Gene expression analysis in cumulus (CCs) or granulosa (GCs) cells has been recently recognized as a noninvasive approach to evaluate oocyte quality. Owing to the importance of energy production, the analysis of lipids or glucose metabolism pathways active within the follicular cells seems to be justified in this particular context. Among many genes controlling cellular energy pathways, FADS2, SCD (stearoyl-CoA desaturase), ELOVLs, and GLUTs genes were chosen for the purpose of this experiment. The product of FADS2 (FA desaturase) catalyzes the initial step in the enzymatic cascade of the synthesis of polyunsaturated fatty acids (PUFAs). Stearoyl-CoA desaturase is a microsomal, rate-limiting enzyme involved in the desaturation of stearic acid to oleic acid. The variation in SCD enzyme activity in mammals is likely to affect a variety of key physiological variables, including cellular differentiation, insulin sensitivity, metabolic rate, adiposity, atherosclerosis, cancer, and obesity [17]. ELONGASE enzymes (ELOVL3, 5, and 8) are involved in the elongation of long-chain PUFAs. Particularly, ELOVL2 is involved in the elongation of C20 and C22 PUFA to produce C24:4n-6 and C24:5n-3 PUFAs [18]. It was reported in mouse cell lines that overexpression of ELOVL2 gene promotes accumulation of LDs, together with enhanced FA uptake [19]. GLUT genes control glucose intake.

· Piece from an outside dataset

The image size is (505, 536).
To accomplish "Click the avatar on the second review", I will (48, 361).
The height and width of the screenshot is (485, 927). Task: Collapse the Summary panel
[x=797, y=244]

Paczkowski et al. [20] observed that the inhibition of FA oxidation during IVM of mice resulted in increase of mRNA content of GLUT1 gene both in oocytes and CCs.

Following the newest findings in the field, the aim of this study was to investigate whether the follicular environment of prepubertal heifers and adult cows differs with regard to the selected features related to energy metabolism within the follicle. The analyzed set of parameters included the LD content within the oocyte, gene expression analysis of selected seven genes involved in FA metabolism, glucose levels in cumulus and GCs, and FA content and glucose concentration in FF. The investigated set of factors allowed for characterization of the selected aspects of energy metabolism within the ovarian follicle: FF as a source of energy subtracts (FA, glucose), CCs as energy transport pathways (expression of genes involved in FA metabolism), and the oocyte as the FA (LD) reservoir.